With President Donald Trump lumping attacks on Amazon.com Inc. (AMZN) - Get Report with the litany of tweeted half-thoughts and gripes about virtually every topic on political note, it would be easy to relegate his accusation of antitrust violations to the long list of Oval Office Twitter topics that shouldn't be taken too seriously.
Indeed, there might not be much immediate threat from competition enforcers to Amazon's near-term business plan, such as the company's $14 billion bid to acquire Whole Foods Market Inc. (WFM) . But an eventual investigation by antitrust enforcers into what may be Amazon's biggest advantage in the market can't be brushed off by the behemoth online retailer.

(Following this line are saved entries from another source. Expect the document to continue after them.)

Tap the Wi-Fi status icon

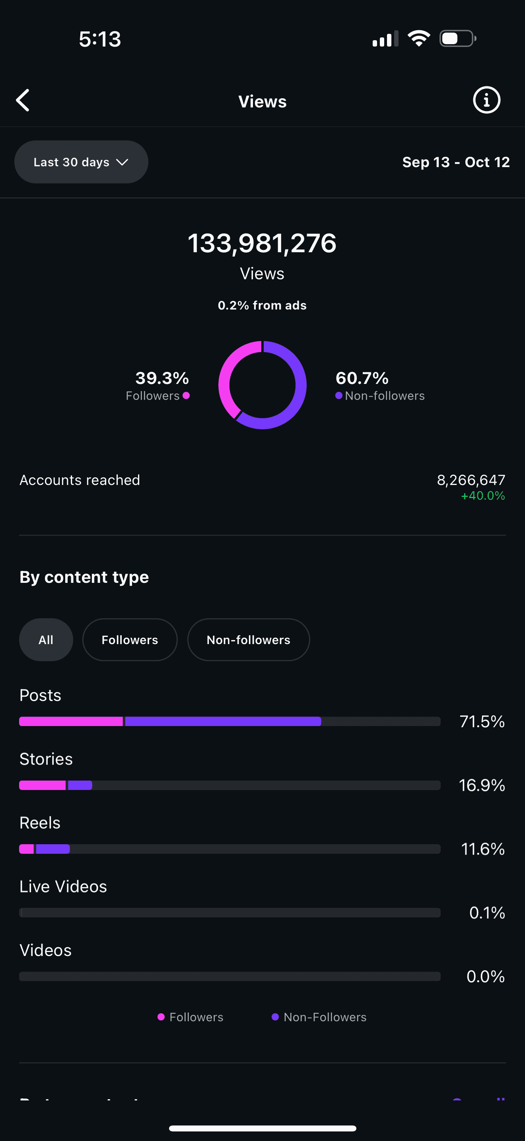pos(419,39)
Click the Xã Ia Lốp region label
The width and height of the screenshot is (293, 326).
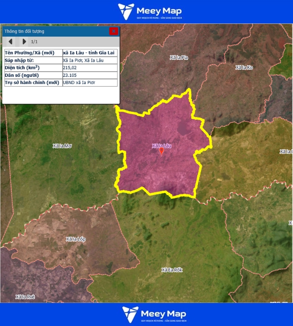pos(75,239)
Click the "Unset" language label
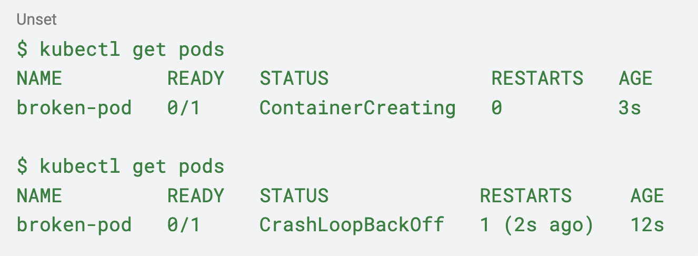698x256 pixels. click(x=36, y=20)
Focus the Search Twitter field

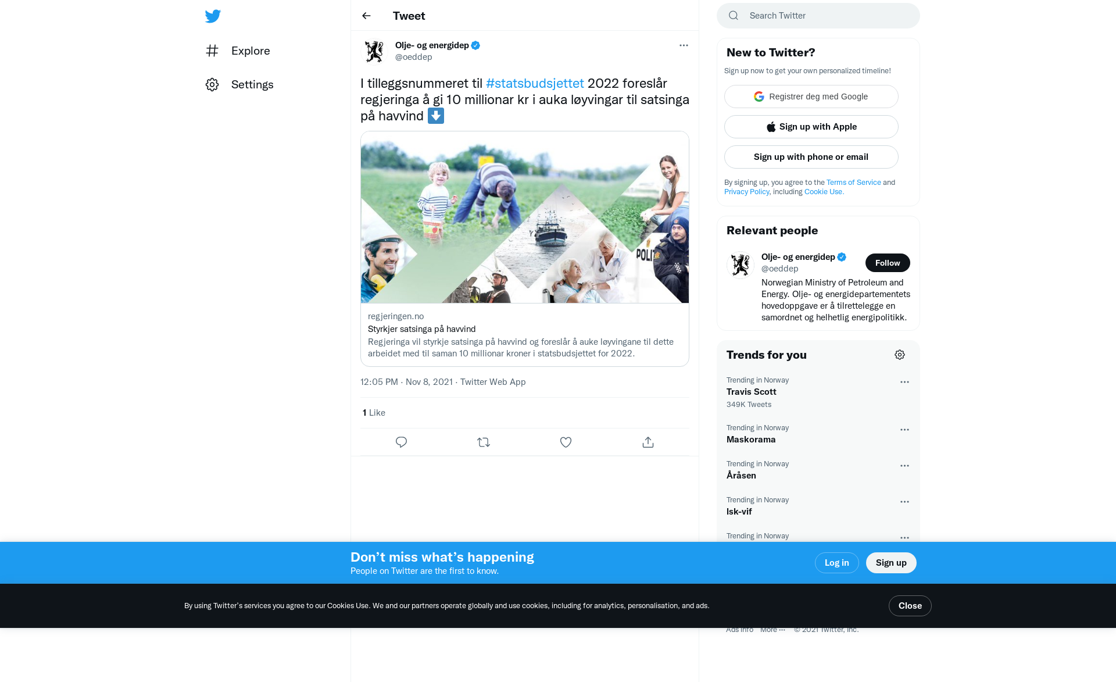818,16
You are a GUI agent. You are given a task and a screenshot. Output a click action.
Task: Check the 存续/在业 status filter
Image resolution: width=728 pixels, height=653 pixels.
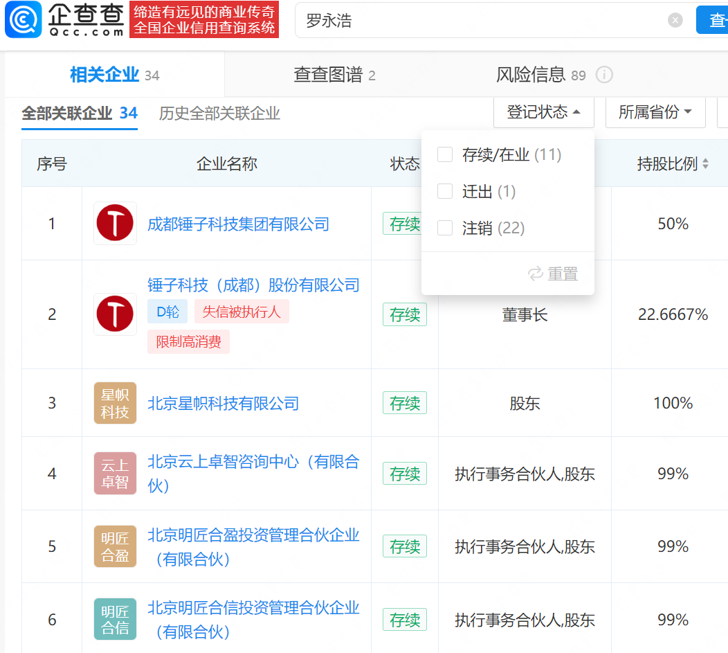tap(445, 154)
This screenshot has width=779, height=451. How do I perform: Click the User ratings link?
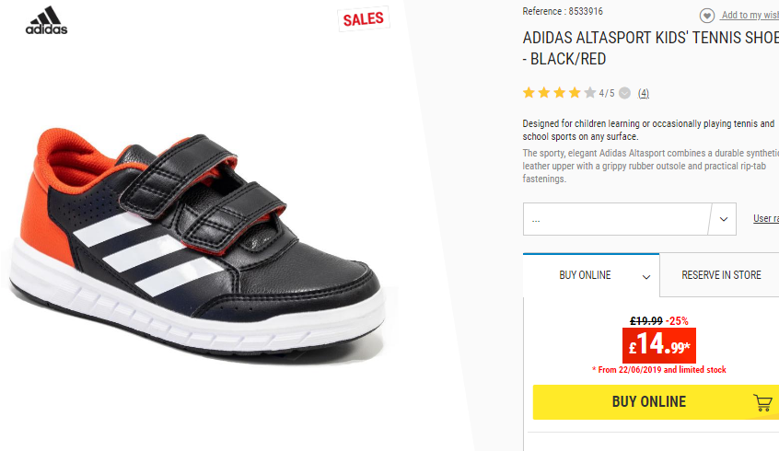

The government interest could be peaked by the company's control over an almost unfathomable store of data containing consumers' online shopping and Internet search habits. Amazon isn't whistling past that prospect nor are its "Big Data" siblings Google Inc. (GOOGL) - Get Report , Facebook Inc. (FB) - Get Report , and Netflix Inc. (NFLX) - Get Report —each of them dominant platforms in their segment of online commerce.
The European Union is already taking action against what competition enforcers there believe are monopolistic abuses of the market power these companies have obtained. In June the European Commission handed Google a record-breaking $2.7 billion antitrust fine for abusing its dominance as a search engine and the other American Big Data firms are in the sights of European officials.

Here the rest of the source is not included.